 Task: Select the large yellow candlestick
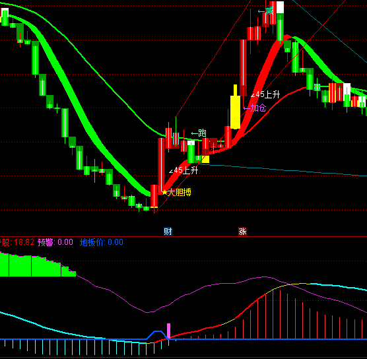pyautogui.click(x=235, y=112)
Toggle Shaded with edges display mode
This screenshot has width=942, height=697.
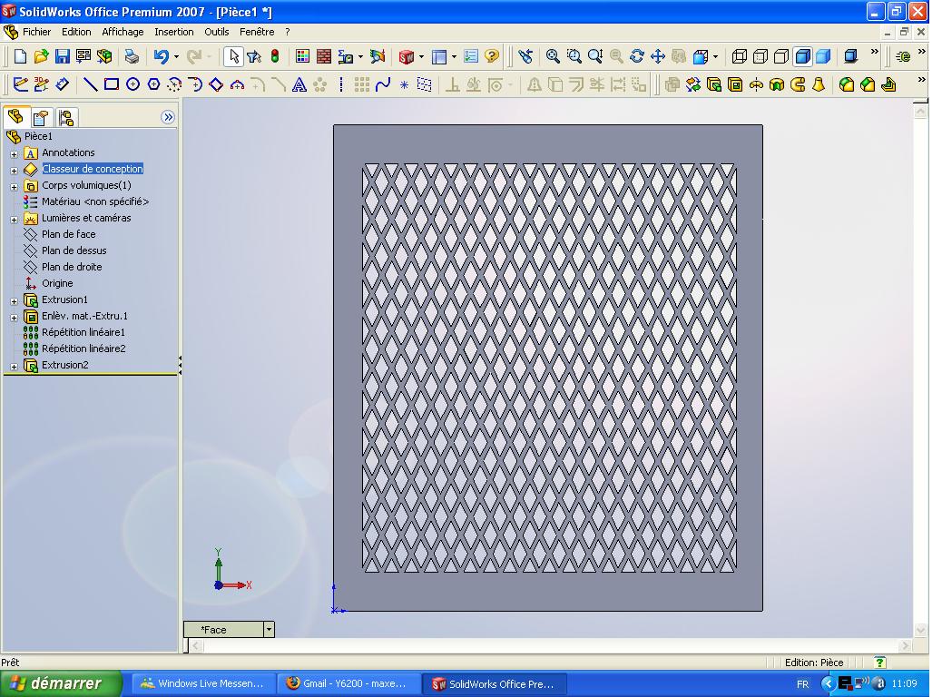click(802, 56)
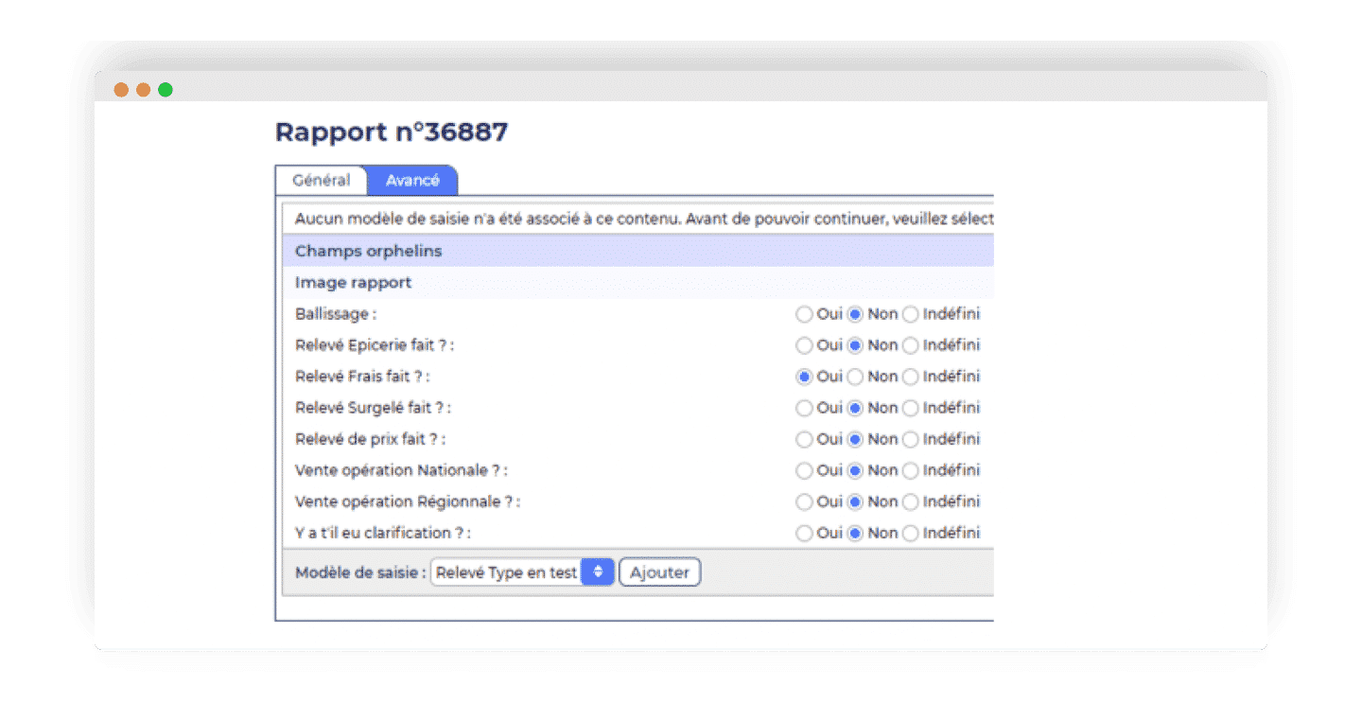Set Ballissage to Indéfini
The width and height of the screenshot is (1362, 721).
point(910,314)
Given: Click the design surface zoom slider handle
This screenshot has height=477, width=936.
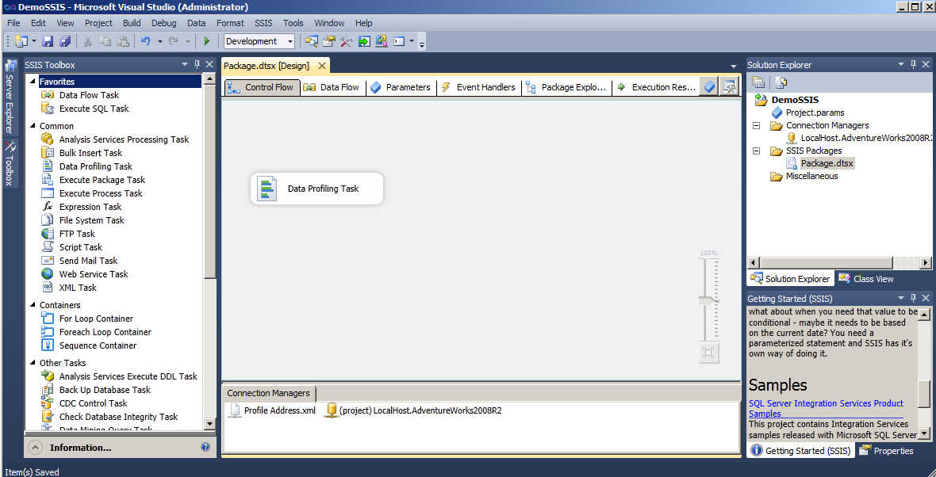Looking at the screenshot, I should [708, 301].
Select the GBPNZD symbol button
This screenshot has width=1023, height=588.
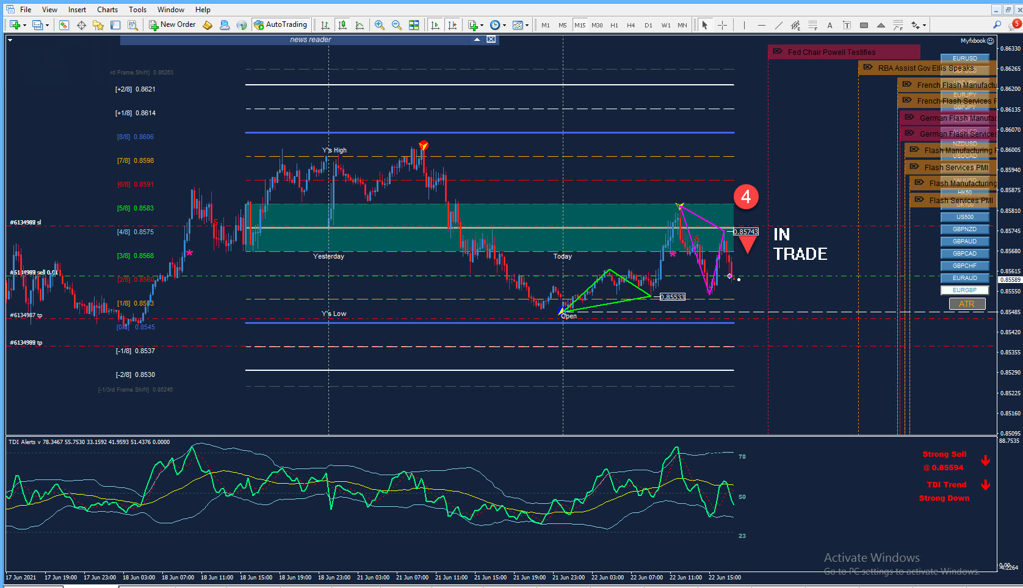click(x=964, y=229)
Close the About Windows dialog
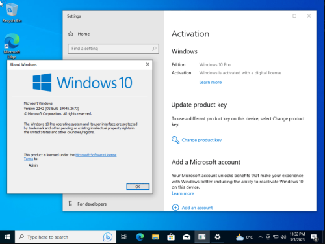Viewport: 325px width, 244px height. (x=148, y=64)
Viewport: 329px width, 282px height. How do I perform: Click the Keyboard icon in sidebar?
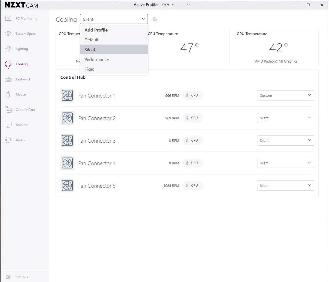tap(8, 79)
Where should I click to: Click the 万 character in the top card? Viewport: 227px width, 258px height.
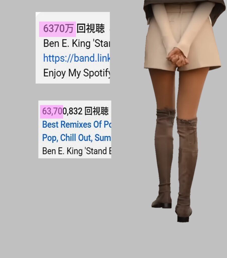coord(69,29)
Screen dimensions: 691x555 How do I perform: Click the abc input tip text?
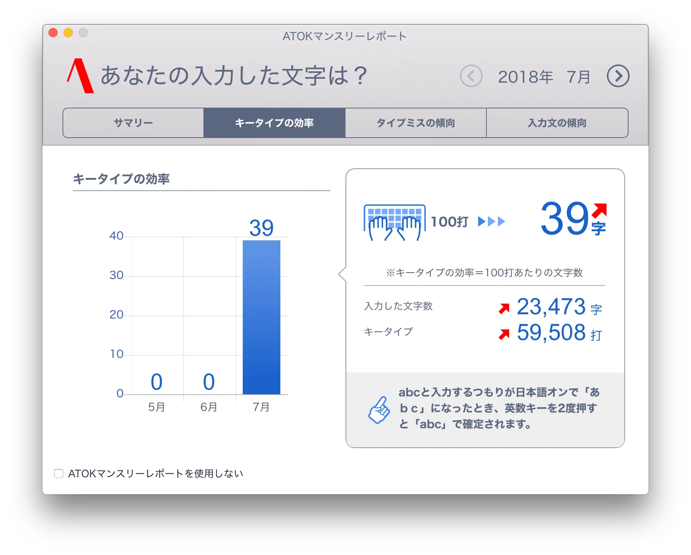coord(499,408)
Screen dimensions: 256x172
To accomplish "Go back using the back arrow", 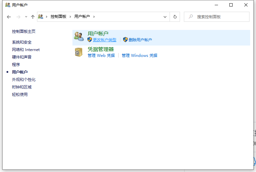I will pos(9,17).

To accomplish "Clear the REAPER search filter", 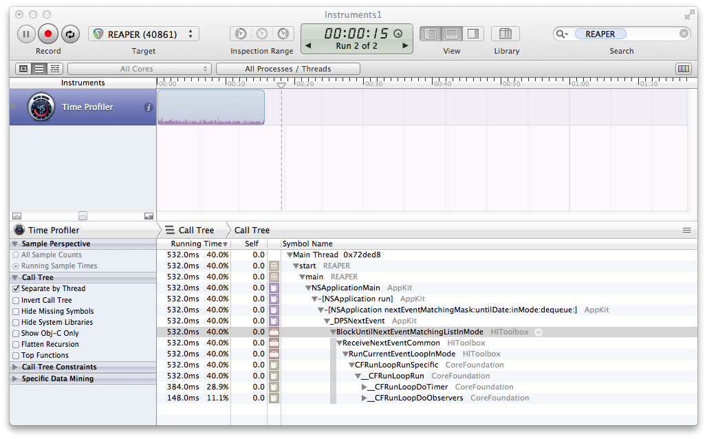I will [684, 34].

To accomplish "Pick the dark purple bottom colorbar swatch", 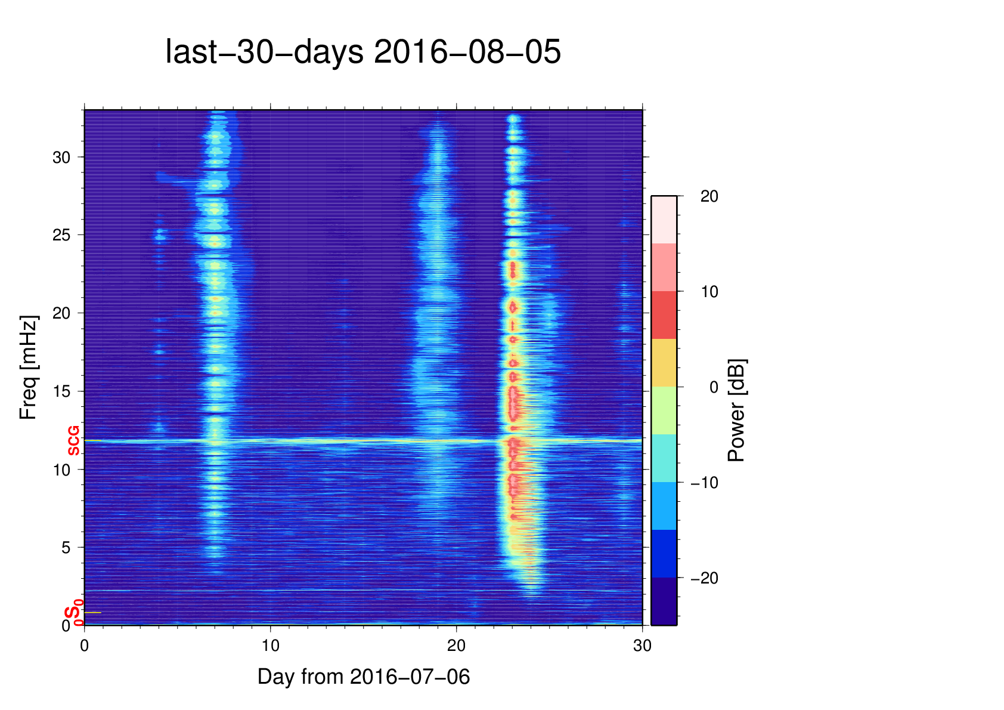I will 664,601.
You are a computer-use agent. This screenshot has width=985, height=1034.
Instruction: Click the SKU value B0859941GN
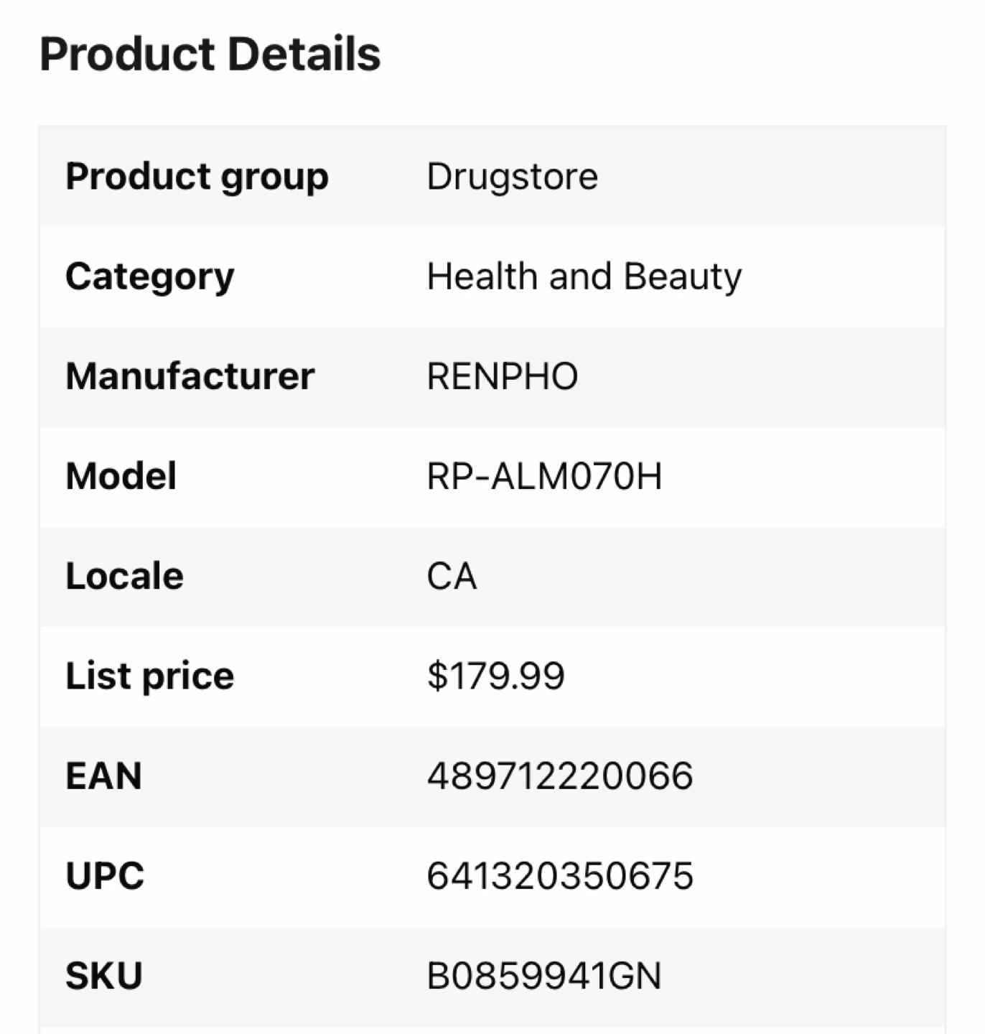pos(543,976)
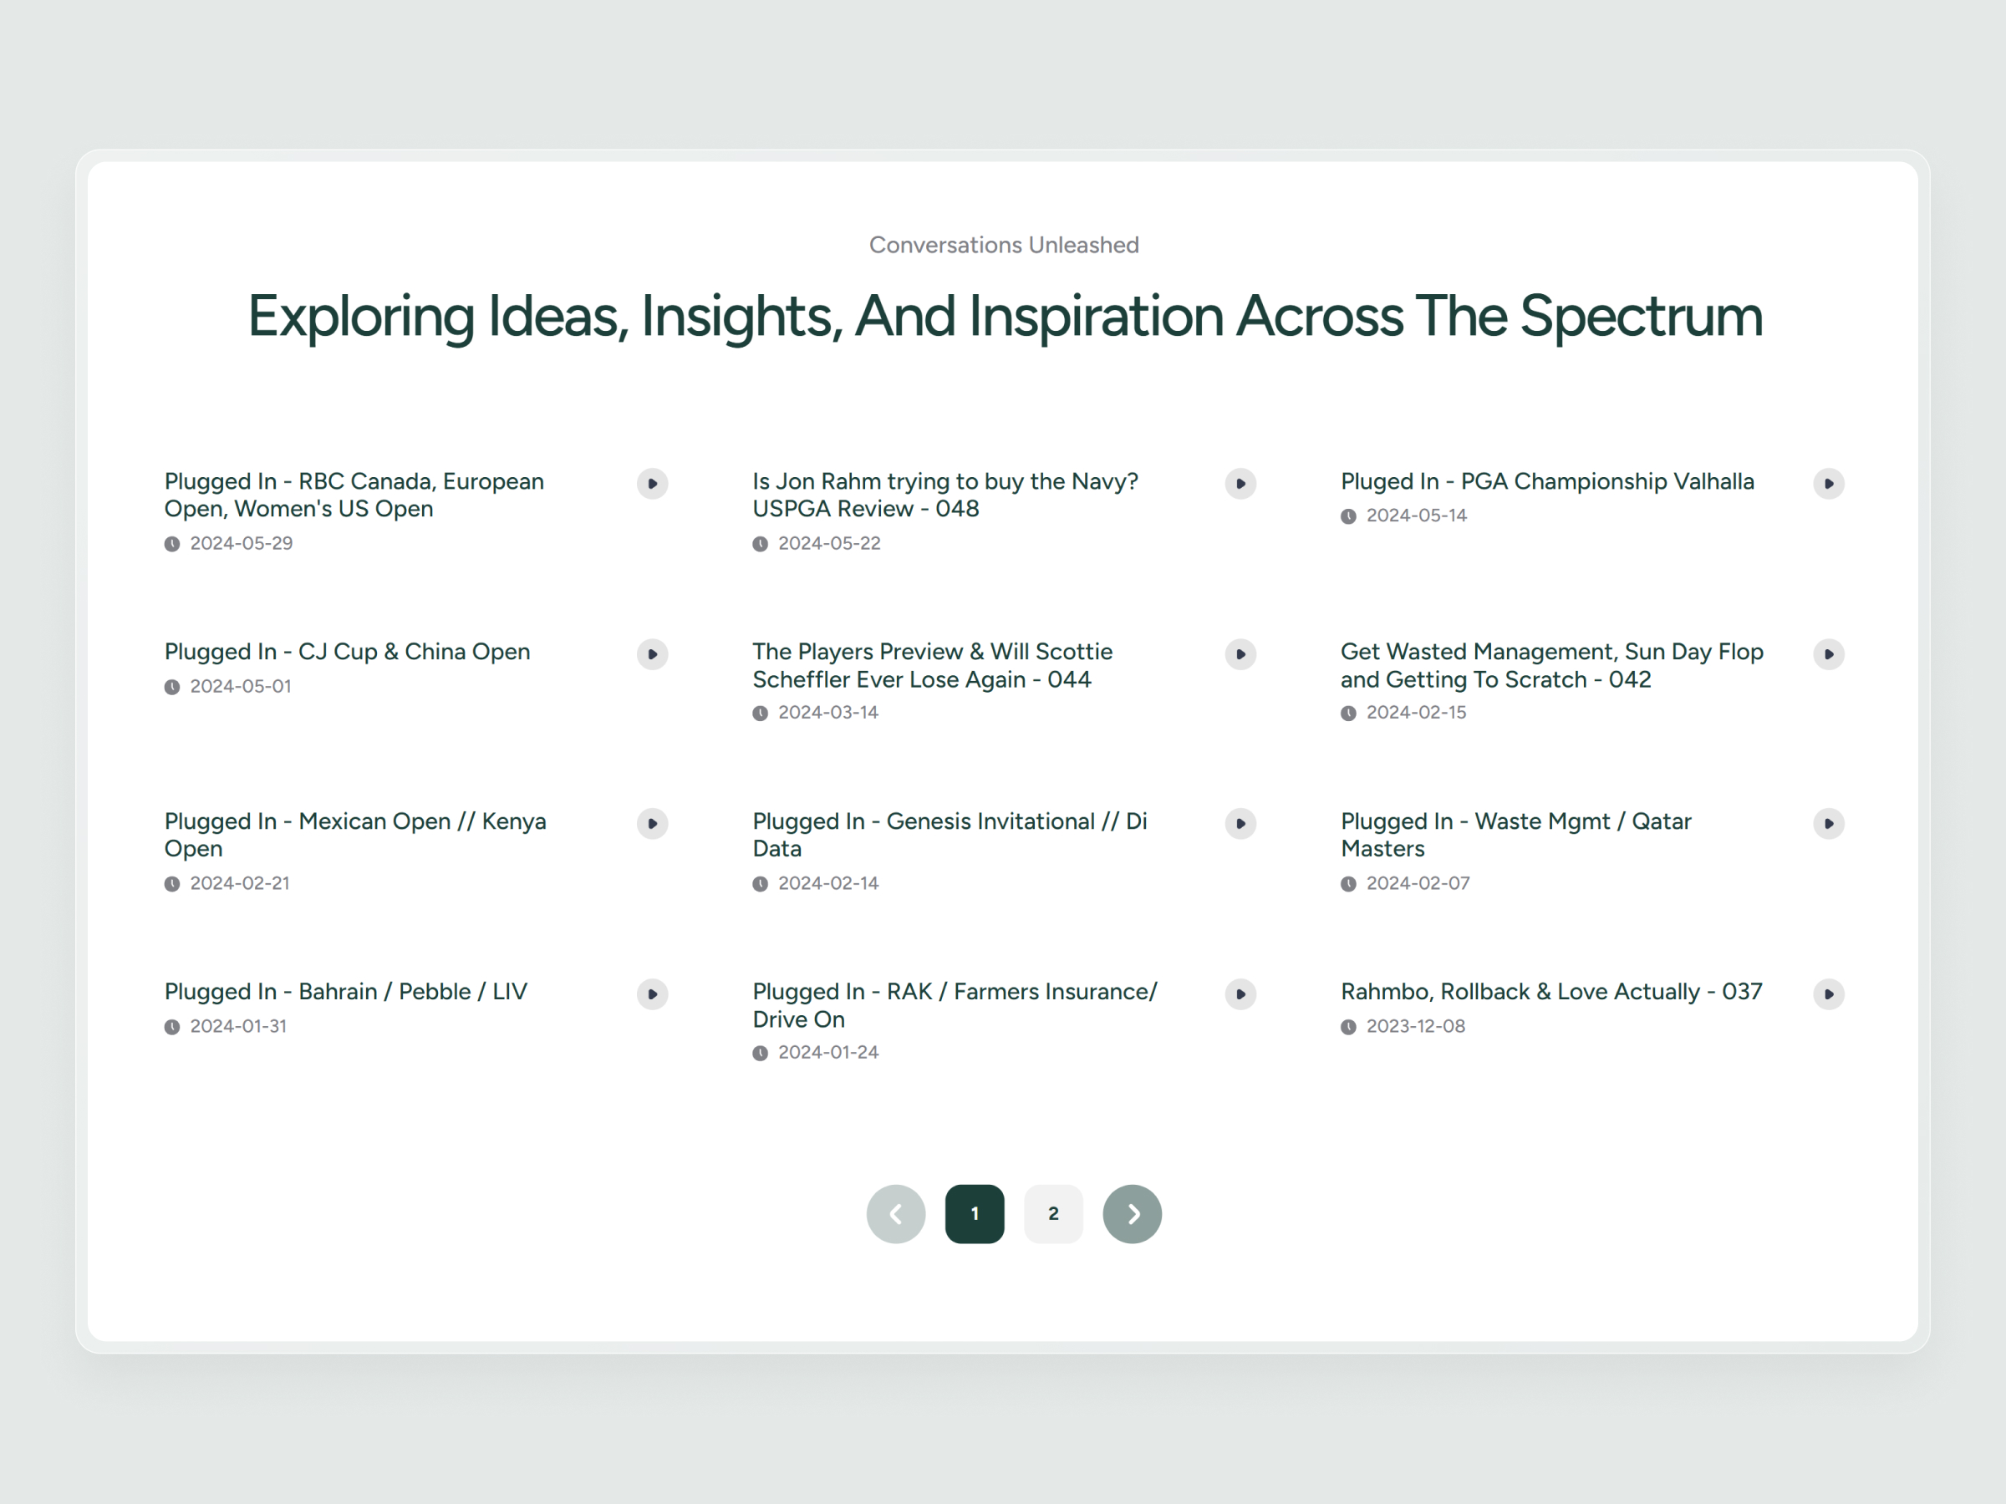The width and height of the screenshot is (2006, 1504).
Task: Play the CJ Cup & China Open episode
Action: (x=652, y=654)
※
### YOUR OBJECTIVE
Write out exactly the lines between the start of the data and the line with "Toggle Shaded with edges display mode", including both, but none of the pictures.

### PROBLEM SOLUTION
 Task: Select the large yellow candlestick
pyautogui.click(x=235, y=112)
Toggle Shaded with edges display mode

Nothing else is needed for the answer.